Phänomenologische Ansätze in der Tanztherapie Von der Erfahrung zur Beschreibung zur Begegnung im intersubjektiven Raum

Ulla Schorn

Ursula Schorn

Phänomenologisch ausgerichtete Tanztherapie beginnt mit der Wahrnehmung im „Hier und Jetzt“.  Gegenwärtigkeit zu erreichen bedeutet, vom Denken ins Spüren zu komm. Gespürtes findet Ausdruck in der Bewegung, hinterlässt Spuren im Raum, die im Malen sichtbar werden. In der Verbindung mit dem anderen, der gegenseitigen Zeugenschaft von Bewegungsübertragungen öffnen und weiten sich Erfahrungsräume, die einen Blick aus neuer Perspektive ermöglichen.

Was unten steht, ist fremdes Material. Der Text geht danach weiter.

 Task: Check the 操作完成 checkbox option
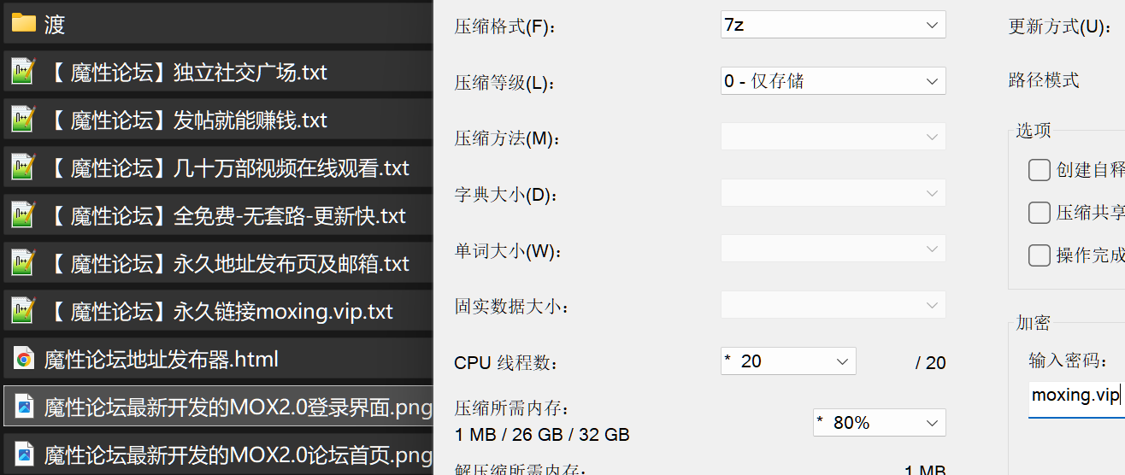tap(1040, 255)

Selbstbilder  verwandeln sich und ermöglichen ein Sich-selbst-verstehen aus neuer Perspektive.  Ausdrucksphänomene für sich sprechen zu lassen, sich ihnen ohne Vorurteile, frei von Deutungen und Interpretationen zu nähern, ist kennzeichnend für einen phänomenologisch ausgerichteten Weg, der verborgene kreative Potentiale lebendig werden lässt und zum Ursprung von neu gewonnener Lebensfreude führt.